━━━ EXTRACTED TEXT ━━━
New York: Want to remove the bad mouth odour after a dish loaded on garlic? Try eating yoghurt, particularly Greek yoghurt, immediately after having garlic, said researchers including one of an Indian-origin.

The lab-based study showed that whole milk plain yoghurt prevented almost all of the volatile compounds responsible for garlic's pungent scent from escaping into the air.

"With apples, we have always said to eat them (garlic) immediately. The same with yoghurt is presumed to be the case -- have your garlic and eat the yoghurt right away," Sheryl Barringer, Professor of Food Science and Technology at the Ohio State University in the US.

The researchers tested the garlic deodorising capacity of yoghurt and its individual components of water, fat and protein to see how each stood up to the stink.

The results, published in the journal Molecules, showed that yoghurt alone reduced 99 per cent of the major odour-producing raw garlic volatiles. When introduced separately, the fat, water and protein components of yoghurt also had a deodorising effect on raw garlic, but fat and protein performed better than water.

In the case of fat, a higher quantity of butter fat was more effective at deodorisation. This led Barringer and first author Manpreet Kaur, a doctoral student from the varsity, to suggest high-protein foods may one day be formulated specifically to fight garlic breath.

The proteins studied included different forms of whey, casein and milk proteins, all of which were effective at deodorising garlic -- likely because of their ability to trap the volatile molecules before they were emitted into the air.
━━━
▶ **ASSIGNMENT 1**
According to the article on yoghurt and garlic breath, why were whey, casein and milk proteins all effective at deodorizing garlic?
▶ **ASSIGNMENT 2**
In the article on yoghurt and garlic breath, what share of the major odor-producing raw garlic volatiles did yoghurt alone reduce?
▶ **ASSIGNMENT 3**
Continue the article on yoghurt and garlic breath from its last sentence.
━━━ DATA EXTRACT ━━━
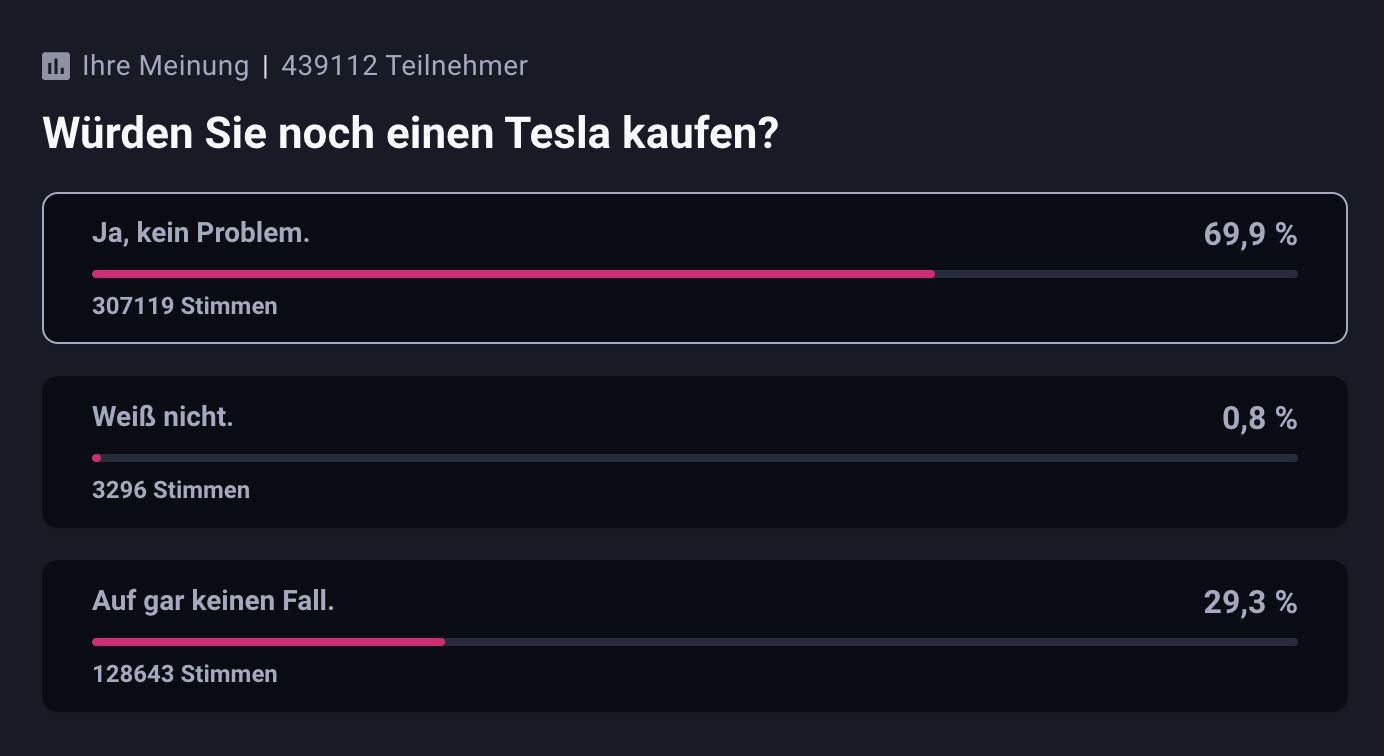1384x756 pixels.
Task: Click the 29,3 % result value
Action: tap(1250, 602)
━━━
▶ **REPLY 1**
They were likely effective because they can trap the volatile molecules before those molecules are emitted into the air.

▶ **REPLY 2**
Yoghurt alone reduced 99 per cent of them.

▶ **REPLY 3**
A casein micelle-whey protein complex performed the best.

"We know proteins bind flavour -- a lot of times that's considered a negative, especially if a food with high protein has less flavour. In this case, it could be a positive," Barringer said.

Additional experiments involving changing the pH of the yoghurt to make it less acidic -- from 4.4 pH to 7 pH -- reduced the yoghurt's deodorisation effect on the garlic.

Barringer and Kaur also discovered that frying garlic alone significantly reduces most of garlic's odour-causing volatile compounds. The findings are a good foundation for future studies analysing a variety of proteins that might be formulated into the perfect garlic-breath-reducing product and seeking to verify yoghurt's ability to curb actual garlic breath in people.

In the meantime, Barringer predicts that Greek yoghurt, with a higher-protein profile than the whole milk plain yoghurt used in the study, may be particularly effective at getting rid of garlic breath.

Fruit-flavoured yoghurts will probably work, too, she said -- and whatever is used, it must quickly follow ingestion of raw garlic.